* 出題課題
1. 提示テキストのうち、「あるいは、スクラムやリーン、Crystalなど。」で始まり「その共通性を言語化したが「アジャイルマニュフェスト」です。」まで続く部分を、そのまま打ち直してください。
2. 提示テキストにある「アジャイルは、スクラムなど、さまざまな開発手法の発案者が集まり、共通性・共通認識を言語化したものです。」という一文を英語に訳してください。
3. 提示テキストによると、日本では一般的にアジャイルとして何が選択されていますか？

* 提示テキスト
アジャイルが重視する価値、大切にしていること。

さて、kintoneの話はちょっと横においておいて、アジャイルについて。
アジャイルという言葉は、どこかで耳にしたことがるかもしれません。
あるいは、スクラムやリーン、Crystalなど。
とくに”アジャイル”と”スクラム”は混同されがちですが、アジャイルは、スクラムなどの開発手法の共通性をしめした言葉で、ソフトウェア開発のワークフレームがあるわけではありません。

日本の場合、一般的にアジャイルとしてスクラムが選択されているので、両者は似た文脈で語られている場合が多い、ということです。

アジャイルは、スクラムなど、さまざまな開発手法の発案者が集まり、共通性・共通認識を言語化したものです。
その共通性を言語化したが「アジャイルマニュフェスト」です。
そこにはアジャイルとして4つの”価値”を定めています。

* 提供された行
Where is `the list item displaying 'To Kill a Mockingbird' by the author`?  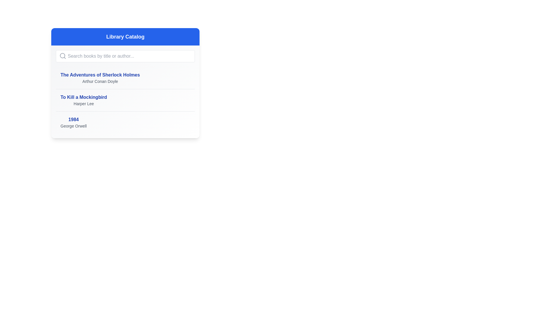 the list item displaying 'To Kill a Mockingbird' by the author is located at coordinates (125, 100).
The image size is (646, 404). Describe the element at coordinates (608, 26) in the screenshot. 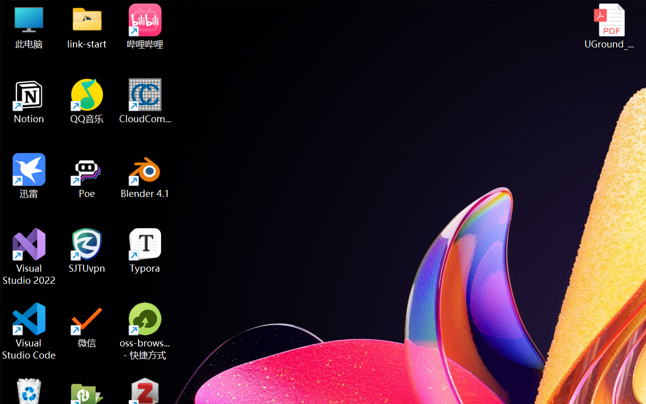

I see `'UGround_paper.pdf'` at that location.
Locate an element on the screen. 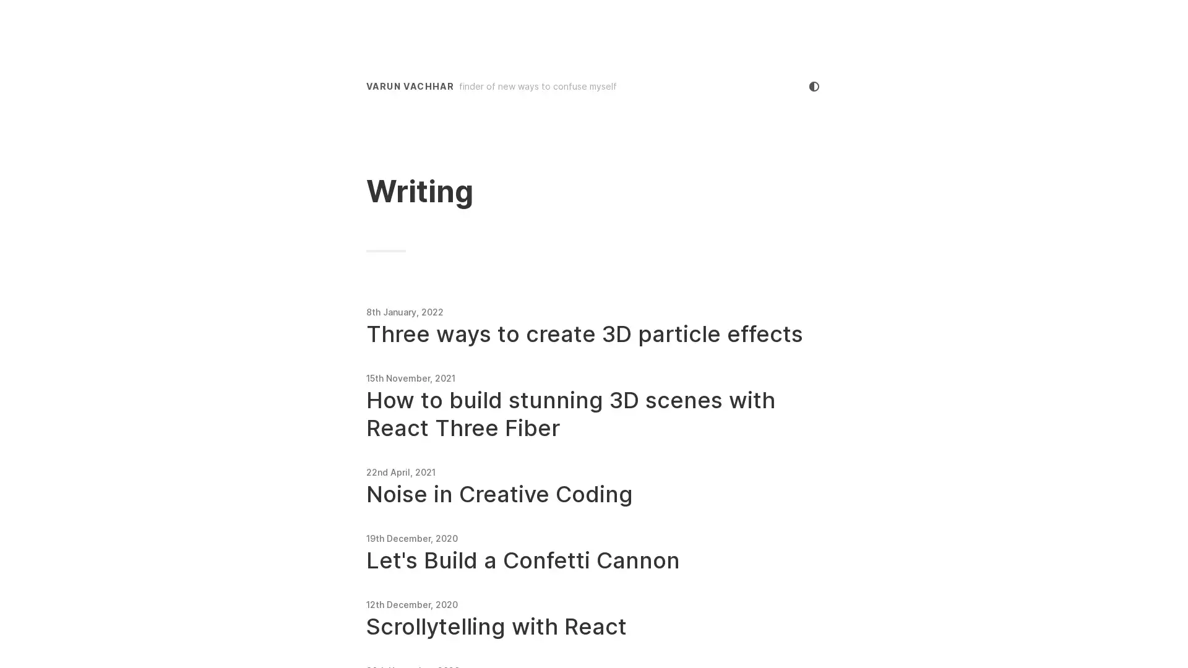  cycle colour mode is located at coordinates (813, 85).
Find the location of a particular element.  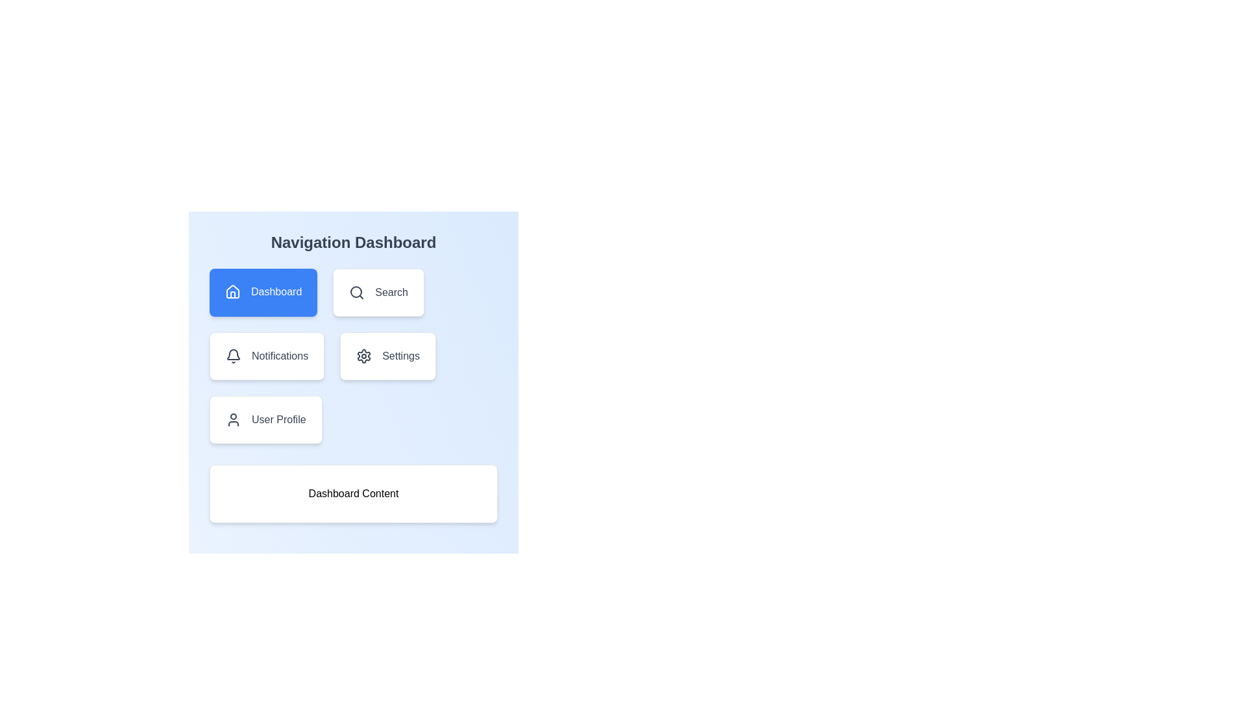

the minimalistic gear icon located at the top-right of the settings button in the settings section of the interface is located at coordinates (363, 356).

* 課題の解答
1.
あるいは、スクラムやリーン、Crystalなど。
とくに”アジャイル”と”スクラム”は混同されがちですが、アジャイルは、スクラムなどの開発手法の共通性をしめした言葉で、ソフトウェア開発のワークフレームがあるわけではありません。

日本の場合、一般的にアジャイルとしてスクラムが選択されているので、両者は似た文脈で語られている場合が多い、ということです。

アジャイルは、スクラムなど、さまざまな開発手法の発案者が集まり、共通性・共通認識を言語化したものです。
その共通性を言語化したが「アジャイルマニュフェスト」です。

2. Agile is the result of the originators of various development methods, such as Scrum, coming together and putting their commonalities and shared understanding into words.

3. スクラムです。